↓
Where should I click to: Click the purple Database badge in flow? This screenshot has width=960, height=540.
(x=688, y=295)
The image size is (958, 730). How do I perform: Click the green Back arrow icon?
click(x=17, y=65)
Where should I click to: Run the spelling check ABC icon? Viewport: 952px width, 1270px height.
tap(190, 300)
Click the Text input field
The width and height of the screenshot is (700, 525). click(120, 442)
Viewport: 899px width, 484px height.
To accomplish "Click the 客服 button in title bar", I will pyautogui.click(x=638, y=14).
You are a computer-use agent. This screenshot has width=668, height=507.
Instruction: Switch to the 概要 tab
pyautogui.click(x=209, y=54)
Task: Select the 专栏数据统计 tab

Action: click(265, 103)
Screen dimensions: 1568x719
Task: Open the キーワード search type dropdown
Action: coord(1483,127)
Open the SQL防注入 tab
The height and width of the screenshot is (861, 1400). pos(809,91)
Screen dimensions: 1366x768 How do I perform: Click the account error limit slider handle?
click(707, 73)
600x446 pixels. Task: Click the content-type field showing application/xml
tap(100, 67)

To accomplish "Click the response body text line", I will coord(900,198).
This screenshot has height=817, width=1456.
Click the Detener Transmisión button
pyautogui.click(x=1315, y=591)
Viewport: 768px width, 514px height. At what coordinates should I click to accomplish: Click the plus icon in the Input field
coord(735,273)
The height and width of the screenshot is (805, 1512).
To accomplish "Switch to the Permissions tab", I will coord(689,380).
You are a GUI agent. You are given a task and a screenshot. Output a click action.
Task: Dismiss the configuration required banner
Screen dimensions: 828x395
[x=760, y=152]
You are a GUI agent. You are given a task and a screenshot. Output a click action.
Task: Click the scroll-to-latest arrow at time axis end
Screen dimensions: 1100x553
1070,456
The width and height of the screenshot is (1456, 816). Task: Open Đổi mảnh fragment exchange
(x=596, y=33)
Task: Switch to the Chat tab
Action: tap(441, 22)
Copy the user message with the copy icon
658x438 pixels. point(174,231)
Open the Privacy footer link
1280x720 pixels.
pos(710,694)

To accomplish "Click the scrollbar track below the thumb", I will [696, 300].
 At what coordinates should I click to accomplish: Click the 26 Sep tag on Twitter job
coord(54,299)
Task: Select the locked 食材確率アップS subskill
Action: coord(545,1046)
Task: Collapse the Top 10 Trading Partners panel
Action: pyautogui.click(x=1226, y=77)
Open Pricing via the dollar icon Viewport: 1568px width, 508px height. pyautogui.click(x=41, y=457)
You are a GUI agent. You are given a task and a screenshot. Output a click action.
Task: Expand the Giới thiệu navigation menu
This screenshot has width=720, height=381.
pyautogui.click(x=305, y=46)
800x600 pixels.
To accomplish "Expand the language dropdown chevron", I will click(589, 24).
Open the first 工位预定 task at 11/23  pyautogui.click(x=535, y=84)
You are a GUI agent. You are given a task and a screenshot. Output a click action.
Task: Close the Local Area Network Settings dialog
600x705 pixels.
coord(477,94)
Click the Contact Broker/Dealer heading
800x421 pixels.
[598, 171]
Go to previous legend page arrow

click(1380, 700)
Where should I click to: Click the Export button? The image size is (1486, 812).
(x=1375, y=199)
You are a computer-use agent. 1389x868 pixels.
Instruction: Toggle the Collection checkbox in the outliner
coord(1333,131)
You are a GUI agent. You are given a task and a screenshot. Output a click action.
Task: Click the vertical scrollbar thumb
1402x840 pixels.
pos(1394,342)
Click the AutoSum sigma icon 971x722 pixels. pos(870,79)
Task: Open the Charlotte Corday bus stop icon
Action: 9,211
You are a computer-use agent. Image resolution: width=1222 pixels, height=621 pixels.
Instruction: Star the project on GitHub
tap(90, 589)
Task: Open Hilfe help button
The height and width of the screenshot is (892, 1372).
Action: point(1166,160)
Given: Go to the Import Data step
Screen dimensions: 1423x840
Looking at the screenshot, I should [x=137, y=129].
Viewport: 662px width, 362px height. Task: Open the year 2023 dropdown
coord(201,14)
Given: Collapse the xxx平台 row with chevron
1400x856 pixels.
↑
Reproduce all of the material above, substituting "screen agent" for every occurrence of "GUI agent" and leaving everything else unchanged.

- [EXERCISE RESULT]:
Where should I click to: Click the purple Database badge in flow? This screenshot has width=960, height=540.
(x=688, y=295)
The image size is (958, 730). How do I perform: Click the green Back arrow icon?
click(x=17, y=65)
Where should I click to: Run the spelling check ABC icon? Viewport: 952px width, 1270px height.
tap(190, 300)
Click the Text input field
The width and height of the screenshot is (700, 525). click(120, 442)
Viewport: 899px width, 484px height.
To accomplish "Click the 客服 button in title bar", I will pyautogui.click(x=638, y=14).
You are a computer-use agent. This screenshot has width=668, height=507.
Instruction: Switch to the 概要 tab
pyautogui.click(x=209, y=54)
Task: Select the 专栏数据统计 tab

Action: click(265, 103)
Screen dimensions: 1568x719
Task: Open the キーワード search type dropdown
Action: coord(1483,127)
Open the SQL防注入 tab
The height and width of the screenshot is (861, 1400). pos(809,91)
Screen dimensions: 1366x768 How do I perform: Click the account error limit slider handle?
click(707, 73)
600x446 pixels. Task: Click the content-type field showing application/xml
tap(100, 67)

To accomplish "Click the response body text line", I will coord(900,198).
This screenshot has height=817, width=1456.
Click the Detener Transmisión button
pyautogui.click(x=1315, y=591)
Viewport: 768px width, 514px height. At what coordinates should I click to accomplish: Click the plus icon in the Input field
coord(735,273)
The height and width of the screenshot is (805, 1512).
To accomplish "Switch to the Permissions tab", I will coord(689,380).
You are a screen agent. You are given a task and a screenshot. Output a click action.
Task: Dismiss the configuration required banner
Screen dimensions: 828x395
[x=760, y=152]
You are a screen agent. You are given a task and a screenshot. Output a click action.
Task: Click the scroll-to-latest arrow at time axis end
Screen dimensions: 1100x553
1070,456
The width and height of the screenshot is (1456, 816). Task: Open Đổi mảnh fragment exchange
(x=596, y=33)
Task: Switch to the Chat tab
Action: tap(441, 22)
Copy the user message with the copy icon
658x438 pixels. point(174,231)
Open the Privacy footer link
1280x720 pixels.
pos(710,694)

To accomplish "Click the scrollbar track below the thumb", I will [696, 300].
 At what coordinates should I click to accomplish: Click the 26 Sep tag on Twitter job
coord(54,299)
Task: Select the locked 食材確率アップS subskill
Action: coord(545,1046)
Task: Collapse the Top 10 Trading Partners panel
Action: pyautogui.click(x=1226, y=77)
Open Pricing via the dollar icon Viewport: 1568px width, 508px height. pyautogui.click(x=41, y=457)
You are a screen agent. You are given a task and a screenshot. Output a click action.
Task: Expand the Giới thiệu navigation menu
This screenshot has width=720, height=381.
pyautogui.click(x=305, y=46)
800x600 pixels.
To accomplish "Expand the language dropdown chevron", I will click(589, 24).
Open the first 工位预定 task at 11/23  pyautogui.click(x=535, y=84)
You are a screen agent. You are given a task and a screenshot. Output a click action.
Task: Close the Local Area Network Settings dialog
600x705 pixels.
coord(477,94)
Click the Contact Broker/Dealer heading
800x421 pixels.
[598, 171]
Go to previous legend page arrow

click(1380, 700)
Where should I click to: Click the Export button? The image size is (1486, 812).
(x=1375, y=199)
You are a computer-use agent. 1389x868 pixels.
Instruction: Toggle the Collection checkbox in the outliner
coord(1333,131)
You are a screen agent. You are given a task and a screenshot. Output a click action.
Task: Click the vertical scrollbar thumb
1402x840 pixels.
pos(1394,342)
Click the AutoSum sigma icon 971x722 pixels. pos(870,79)
Task: Open the Charlotte Corday bus stop icon
Action: 9,211
You are a computer-use agent. Image resolution: width=1222 pixels, height=621 pixels.
Instruction: Star the project on GitHub
tap(90, 589)
Task: Open Hilfe help button
The height and width of the screenshot is (892, 1372).
Action: point(1166,160)
Given: Go to the Import Data step
Screen dimensions: 1423x840
Looking at the screenshot, I should [x=137, y=129].
Viewport: 662px width, 362px height. Task: Open the year 2023 dropdown
coord(201,14)
Given: Collapse the xxx平台 row with chevron
1400x856 pixels.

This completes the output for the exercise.